When you put all that together, not knowing what drug you're getting, the fact that people cut the drug with other things, and the unpredictability of the clinical effects associated with different routes of administration make this a very complicated drug for a clubgoer to take into account, which is where the real danger lies.
If taking ketamine recreationally, how can people be as safe as possible?
The first thing is to do this with someone you trust—someone who could help you should you get into trouble. If you end up getting laryngospasm, you need someone OK with giving you mouth-to-mouth resuscitation.If you have an emergence reaction—where you wake up in an agitated state—you need someone there who you can trust to help bring you back down and get you to a safe place.

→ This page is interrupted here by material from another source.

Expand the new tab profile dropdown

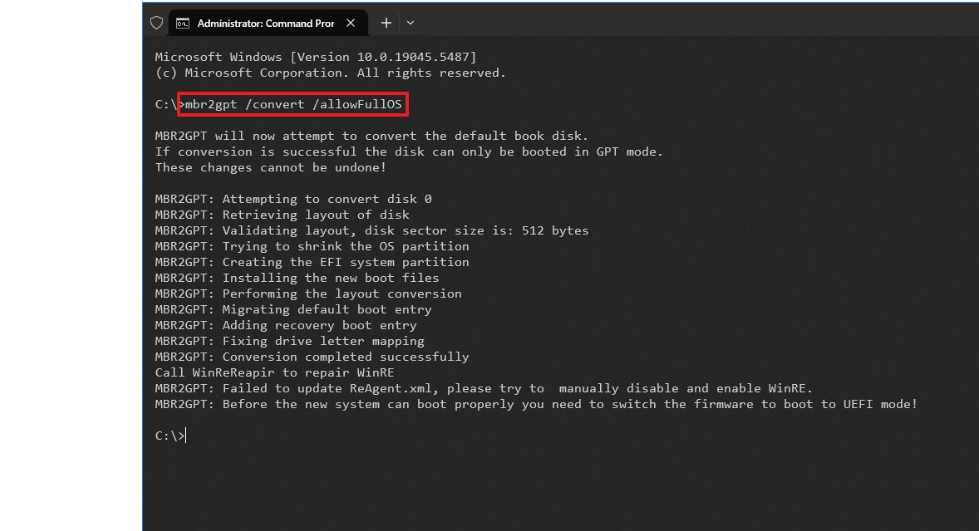[410, 22]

People who are generally anxious shouldn't use the drug at all. There's also this concept of "setting the dream," which I actually use in the emergency department. When I administer this drug in the hospital, I set people's dreams. I tell them to think about a place where they really want to go on vacation, or ask them to think about the happiest times in their lives, and they start to think about that and have a "pleasant trip," for lack of a better term. If someone comes into this already upset and agitated, there's a much higher risk they're going to have a bad reaction.
Still, my biggest warning against it is that you often think you're getting ketamine, but in the vast majority of cases, I'd say ninety percent of the time, you're not.